Спешившиеся всадники, по всей вероятности, думали, что волки попросту гонятся за каким-нибудь зверем. Но если бы они могли видеть в эту минуту, как они совсем молча и тихо, без малейшего шума, кроме едва слышного шороха лап по снегу, бежали по следу, который оставил летучий отряд, и как они, продолжая бежать, мало-по-малу рассыпались широким веером, концами наружу, — тогда этот вид очень скоро заставил бы их понять, что дело не так-то просто.

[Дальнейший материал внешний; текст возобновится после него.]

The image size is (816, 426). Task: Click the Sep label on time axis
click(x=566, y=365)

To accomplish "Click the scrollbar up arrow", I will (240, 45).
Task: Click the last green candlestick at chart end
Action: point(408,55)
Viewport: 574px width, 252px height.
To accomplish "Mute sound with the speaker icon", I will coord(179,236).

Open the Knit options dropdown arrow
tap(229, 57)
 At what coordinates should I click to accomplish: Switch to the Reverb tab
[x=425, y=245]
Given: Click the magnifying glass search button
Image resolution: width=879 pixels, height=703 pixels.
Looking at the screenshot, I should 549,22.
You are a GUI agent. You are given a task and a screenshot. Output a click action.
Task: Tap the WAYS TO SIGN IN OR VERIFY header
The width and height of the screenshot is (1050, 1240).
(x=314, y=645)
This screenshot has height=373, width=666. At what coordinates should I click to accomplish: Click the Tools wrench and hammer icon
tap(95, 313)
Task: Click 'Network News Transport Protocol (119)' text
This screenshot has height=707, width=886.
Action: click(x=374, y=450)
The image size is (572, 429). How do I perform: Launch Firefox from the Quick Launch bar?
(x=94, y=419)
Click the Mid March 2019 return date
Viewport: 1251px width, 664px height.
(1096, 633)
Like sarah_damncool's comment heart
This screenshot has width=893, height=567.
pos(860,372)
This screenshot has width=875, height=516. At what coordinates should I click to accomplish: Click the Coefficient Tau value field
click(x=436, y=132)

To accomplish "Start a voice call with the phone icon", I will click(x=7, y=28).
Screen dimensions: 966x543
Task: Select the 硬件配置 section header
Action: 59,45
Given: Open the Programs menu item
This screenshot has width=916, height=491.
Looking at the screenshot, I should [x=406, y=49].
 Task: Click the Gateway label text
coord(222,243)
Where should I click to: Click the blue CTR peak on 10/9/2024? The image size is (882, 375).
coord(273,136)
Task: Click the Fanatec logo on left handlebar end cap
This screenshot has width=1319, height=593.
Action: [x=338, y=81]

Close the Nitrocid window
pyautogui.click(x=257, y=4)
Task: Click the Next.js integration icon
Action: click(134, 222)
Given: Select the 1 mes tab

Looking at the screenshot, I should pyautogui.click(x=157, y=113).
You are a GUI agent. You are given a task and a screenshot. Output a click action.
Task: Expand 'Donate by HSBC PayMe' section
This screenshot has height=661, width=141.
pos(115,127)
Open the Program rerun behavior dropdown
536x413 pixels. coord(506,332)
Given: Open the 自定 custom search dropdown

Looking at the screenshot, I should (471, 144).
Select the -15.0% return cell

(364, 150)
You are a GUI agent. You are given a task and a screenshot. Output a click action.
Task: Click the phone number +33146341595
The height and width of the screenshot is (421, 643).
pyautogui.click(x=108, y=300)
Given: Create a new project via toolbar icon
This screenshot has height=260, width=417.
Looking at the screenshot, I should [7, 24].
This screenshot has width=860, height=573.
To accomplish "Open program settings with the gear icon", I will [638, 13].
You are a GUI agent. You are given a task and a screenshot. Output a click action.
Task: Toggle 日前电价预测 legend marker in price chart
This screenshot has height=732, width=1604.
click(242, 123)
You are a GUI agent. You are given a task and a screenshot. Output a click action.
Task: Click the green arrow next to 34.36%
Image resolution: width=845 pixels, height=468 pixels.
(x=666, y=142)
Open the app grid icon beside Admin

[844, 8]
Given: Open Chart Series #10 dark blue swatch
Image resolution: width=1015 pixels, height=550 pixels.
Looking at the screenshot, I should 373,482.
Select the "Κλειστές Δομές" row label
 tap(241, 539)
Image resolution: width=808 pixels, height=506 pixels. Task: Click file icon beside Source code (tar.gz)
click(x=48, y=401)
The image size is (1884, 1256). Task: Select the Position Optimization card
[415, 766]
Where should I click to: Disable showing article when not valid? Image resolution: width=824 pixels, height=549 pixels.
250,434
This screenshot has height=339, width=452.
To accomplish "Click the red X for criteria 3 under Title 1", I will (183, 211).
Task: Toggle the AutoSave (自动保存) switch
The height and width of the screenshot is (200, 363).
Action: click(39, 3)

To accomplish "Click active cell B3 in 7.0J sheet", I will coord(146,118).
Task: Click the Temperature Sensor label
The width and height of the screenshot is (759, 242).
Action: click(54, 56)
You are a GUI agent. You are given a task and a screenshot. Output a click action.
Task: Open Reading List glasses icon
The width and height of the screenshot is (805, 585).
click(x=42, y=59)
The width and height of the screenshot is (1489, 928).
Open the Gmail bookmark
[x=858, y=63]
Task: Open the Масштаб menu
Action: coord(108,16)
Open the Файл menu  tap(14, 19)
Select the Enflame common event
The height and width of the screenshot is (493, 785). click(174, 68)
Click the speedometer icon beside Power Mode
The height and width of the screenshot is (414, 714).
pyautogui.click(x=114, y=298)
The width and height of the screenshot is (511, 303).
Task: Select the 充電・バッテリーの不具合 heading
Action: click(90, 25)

Время шло. Все было тихо. Ничего подозрительного люди не слышали и не видели. Но если бы они прожили всю жизнь в этой стране, то лучше знали бы повадки зверей и догадались бы, почему время от времени то та, то другая лошадь, а то и две-три зараз, вдруг настораживались и поднимали головы, точно следя глазами за чьими-то движениями.
Две-три крайние лошади, последние в ряду, несколько раз фыркали, дергали за поводья, которыми они были привязаны, и испуганно жались к передним коням, как будто чуя приближение какого-то невидимого врага.
Два раза случилось также, что одна из лошадей вдруг начала лягать воздух, словно отгоняя что-то — призрак или тень, или что-то еще, что она ясно видела, но люди не могли увидеть. Сколько люди ни всматривались в безмолвный мрак, они ничего не видели, кроме черных теней, каждая из которых, как всегда бывает в лесу ночью, могла быть и чем угодно и ничем…
Ночь была на исходе. Еще несколько минут — и спящие кавалеристы должны были проснуться, поесть, сесть на коней и поскакать в деревню, где находился неприятельский обоз.
И тут-то это началось.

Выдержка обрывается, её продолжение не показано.